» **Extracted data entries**
==*==
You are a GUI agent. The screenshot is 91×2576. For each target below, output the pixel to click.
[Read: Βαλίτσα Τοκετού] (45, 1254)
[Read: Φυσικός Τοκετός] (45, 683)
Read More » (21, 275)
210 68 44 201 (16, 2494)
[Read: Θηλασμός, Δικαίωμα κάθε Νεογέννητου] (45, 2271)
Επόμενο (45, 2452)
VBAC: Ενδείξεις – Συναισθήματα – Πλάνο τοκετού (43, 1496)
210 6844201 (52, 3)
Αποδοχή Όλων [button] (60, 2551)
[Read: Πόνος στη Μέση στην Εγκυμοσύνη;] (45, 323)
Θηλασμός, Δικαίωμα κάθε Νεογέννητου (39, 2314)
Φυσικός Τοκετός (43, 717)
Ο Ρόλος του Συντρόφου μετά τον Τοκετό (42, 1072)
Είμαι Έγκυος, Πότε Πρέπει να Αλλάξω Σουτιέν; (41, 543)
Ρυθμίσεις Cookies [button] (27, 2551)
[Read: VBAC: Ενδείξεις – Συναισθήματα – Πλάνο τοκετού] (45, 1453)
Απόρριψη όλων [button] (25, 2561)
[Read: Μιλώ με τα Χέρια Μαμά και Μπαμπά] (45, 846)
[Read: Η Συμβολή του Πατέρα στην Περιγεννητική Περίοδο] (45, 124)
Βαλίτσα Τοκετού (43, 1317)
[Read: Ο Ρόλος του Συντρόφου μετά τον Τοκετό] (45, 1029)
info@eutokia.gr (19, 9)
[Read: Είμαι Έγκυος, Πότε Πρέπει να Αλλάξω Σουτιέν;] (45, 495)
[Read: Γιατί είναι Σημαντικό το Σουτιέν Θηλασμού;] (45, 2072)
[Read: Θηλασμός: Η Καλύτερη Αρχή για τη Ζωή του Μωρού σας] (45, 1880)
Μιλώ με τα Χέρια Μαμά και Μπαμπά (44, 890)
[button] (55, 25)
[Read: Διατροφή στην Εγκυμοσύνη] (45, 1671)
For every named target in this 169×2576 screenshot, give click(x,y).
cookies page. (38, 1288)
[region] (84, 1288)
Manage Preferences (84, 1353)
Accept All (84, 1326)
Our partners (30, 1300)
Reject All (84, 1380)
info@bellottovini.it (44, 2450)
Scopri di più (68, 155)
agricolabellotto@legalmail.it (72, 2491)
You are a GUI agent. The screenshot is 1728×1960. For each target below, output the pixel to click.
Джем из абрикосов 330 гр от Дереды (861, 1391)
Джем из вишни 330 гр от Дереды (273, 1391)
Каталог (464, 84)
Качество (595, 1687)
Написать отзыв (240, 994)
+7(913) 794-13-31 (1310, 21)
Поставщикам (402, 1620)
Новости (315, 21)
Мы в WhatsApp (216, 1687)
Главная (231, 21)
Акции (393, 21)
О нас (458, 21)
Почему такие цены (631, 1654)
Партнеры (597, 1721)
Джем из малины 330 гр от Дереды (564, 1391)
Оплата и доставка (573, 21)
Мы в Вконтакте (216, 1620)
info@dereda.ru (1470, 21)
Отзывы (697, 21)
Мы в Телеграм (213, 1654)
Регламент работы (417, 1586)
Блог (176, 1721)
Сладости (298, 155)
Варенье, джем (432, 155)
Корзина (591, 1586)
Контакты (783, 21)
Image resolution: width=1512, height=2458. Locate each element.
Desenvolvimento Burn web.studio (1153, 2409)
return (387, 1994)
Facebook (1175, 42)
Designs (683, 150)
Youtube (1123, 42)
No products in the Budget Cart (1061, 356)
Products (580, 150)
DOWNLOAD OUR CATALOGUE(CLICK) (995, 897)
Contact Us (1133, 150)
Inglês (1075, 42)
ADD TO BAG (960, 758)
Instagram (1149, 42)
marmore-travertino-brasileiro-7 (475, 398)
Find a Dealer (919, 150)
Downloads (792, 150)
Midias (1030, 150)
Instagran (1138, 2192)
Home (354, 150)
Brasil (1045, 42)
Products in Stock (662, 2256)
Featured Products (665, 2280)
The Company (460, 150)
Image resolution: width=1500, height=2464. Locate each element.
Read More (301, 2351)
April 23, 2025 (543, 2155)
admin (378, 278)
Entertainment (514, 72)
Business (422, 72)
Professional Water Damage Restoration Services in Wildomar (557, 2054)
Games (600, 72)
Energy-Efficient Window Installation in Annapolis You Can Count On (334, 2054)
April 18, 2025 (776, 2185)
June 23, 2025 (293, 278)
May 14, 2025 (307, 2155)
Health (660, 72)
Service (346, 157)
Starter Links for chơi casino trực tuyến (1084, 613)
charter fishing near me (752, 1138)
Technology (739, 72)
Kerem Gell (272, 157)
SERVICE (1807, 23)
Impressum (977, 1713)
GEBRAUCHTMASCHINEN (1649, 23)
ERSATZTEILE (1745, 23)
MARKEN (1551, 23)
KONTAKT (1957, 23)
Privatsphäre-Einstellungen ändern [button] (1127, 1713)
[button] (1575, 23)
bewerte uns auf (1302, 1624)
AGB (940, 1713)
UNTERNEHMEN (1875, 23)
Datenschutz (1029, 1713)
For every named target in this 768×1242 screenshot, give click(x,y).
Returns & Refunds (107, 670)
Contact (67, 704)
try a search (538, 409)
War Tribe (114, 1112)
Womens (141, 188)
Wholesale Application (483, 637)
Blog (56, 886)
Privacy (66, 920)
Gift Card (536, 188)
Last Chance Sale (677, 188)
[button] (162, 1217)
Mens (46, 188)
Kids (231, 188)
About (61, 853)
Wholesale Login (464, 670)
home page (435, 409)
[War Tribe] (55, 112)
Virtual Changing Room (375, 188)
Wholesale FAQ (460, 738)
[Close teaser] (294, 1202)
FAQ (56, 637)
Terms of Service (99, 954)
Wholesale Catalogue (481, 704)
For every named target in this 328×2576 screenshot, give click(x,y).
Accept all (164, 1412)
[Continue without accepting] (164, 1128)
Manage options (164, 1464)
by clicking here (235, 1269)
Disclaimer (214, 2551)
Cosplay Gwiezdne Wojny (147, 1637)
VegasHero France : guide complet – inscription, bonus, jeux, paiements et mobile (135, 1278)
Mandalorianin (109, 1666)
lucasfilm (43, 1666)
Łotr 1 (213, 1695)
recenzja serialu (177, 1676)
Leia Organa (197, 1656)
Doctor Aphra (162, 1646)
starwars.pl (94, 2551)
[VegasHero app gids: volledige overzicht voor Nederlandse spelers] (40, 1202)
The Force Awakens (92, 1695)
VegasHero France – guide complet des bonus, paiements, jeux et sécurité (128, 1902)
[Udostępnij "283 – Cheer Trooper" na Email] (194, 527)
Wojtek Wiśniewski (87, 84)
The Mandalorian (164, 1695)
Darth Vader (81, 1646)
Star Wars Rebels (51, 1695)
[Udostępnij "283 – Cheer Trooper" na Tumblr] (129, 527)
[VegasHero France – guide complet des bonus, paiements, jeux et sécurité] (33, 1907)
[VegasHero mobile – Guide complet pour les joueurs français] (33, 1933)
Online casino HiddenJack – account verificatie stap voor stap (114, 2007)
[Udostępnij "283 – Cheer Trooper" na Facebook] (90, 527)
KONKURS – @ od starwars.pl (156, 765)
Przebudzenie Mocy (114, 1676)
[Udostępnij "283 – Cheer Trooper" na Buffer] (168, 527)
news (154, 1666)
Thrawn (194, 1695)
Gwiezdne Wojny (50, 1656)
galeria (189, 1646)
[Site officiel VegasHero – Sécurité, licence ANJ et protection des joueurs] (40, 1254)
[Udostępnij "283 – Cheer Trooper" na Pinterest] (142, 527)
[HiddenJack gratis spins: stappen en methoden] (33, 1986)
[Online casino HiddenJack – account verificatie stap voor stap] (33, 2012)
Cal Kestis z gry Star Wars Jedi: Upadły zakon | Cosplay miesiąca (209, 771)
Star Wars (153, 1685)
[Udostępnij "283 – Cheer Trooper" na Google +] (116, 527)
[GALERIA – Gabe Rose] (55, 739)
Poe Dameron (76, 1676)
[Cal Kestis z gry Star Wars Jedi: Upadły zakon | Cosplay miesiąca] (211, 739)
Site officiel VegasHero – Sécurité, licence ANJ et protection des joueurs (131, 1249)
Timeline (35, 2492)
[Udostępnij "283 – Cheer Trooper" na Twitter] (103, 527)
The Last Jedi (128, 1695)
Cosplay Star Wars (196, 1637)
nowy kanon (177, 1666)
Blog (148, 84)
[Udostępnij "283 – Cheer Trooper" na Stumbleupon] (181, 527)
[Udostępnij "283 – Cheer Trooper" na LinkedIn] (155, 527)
==*==
» **EXERCISE DETAILS**
Start at the first line of the entries and stop at the line that contains "Ρυθμίσεις Cookies [button] (27, 2551)". Repeat every line in that span exactly, and nothing beyond it.

» **SOLUTION TO THIS TASK**
You are a GUI agent. The screenshot is 91×2576. For each target below, output the pixel to click.
[Read: Βαλίτσα Τοκετού] (45, 1254)
[Read: Φυσικός Τοκετός] (45, 683)
Read More » (21, 275)
210 68 44 201 (16, 2494)
[Read: Θηλασμός, Δικαίωμα κάθε Νεογέννητου] (45, 2271)
Επόμενο (45, 2452)
VBAC: Ενδείξεις – Συναισθήματα – Πλάνο τοκετού (43, 1496)
210 6844201 (52, 3)
Αποδοχή Όλων [button] (60, 2551)
[Read: Πόνος στη Μέση στην Εγκυμοσύνη;] (45, 323)
Θηλασμός, Δικαίωμα κάθε Νεογέννητου (39, 2314)
Φυσικός Τοκετός (43, 717)
Ο Ρόλος του Συντρόφου μετά τον Τοκετό (42, 1072)
Είμαι Έγκυος, Πότε Πρέπει να Αλλάξω Σουτιέν; (41, 543)
Ρυθμίσεις Cookies [button] (27, 2551)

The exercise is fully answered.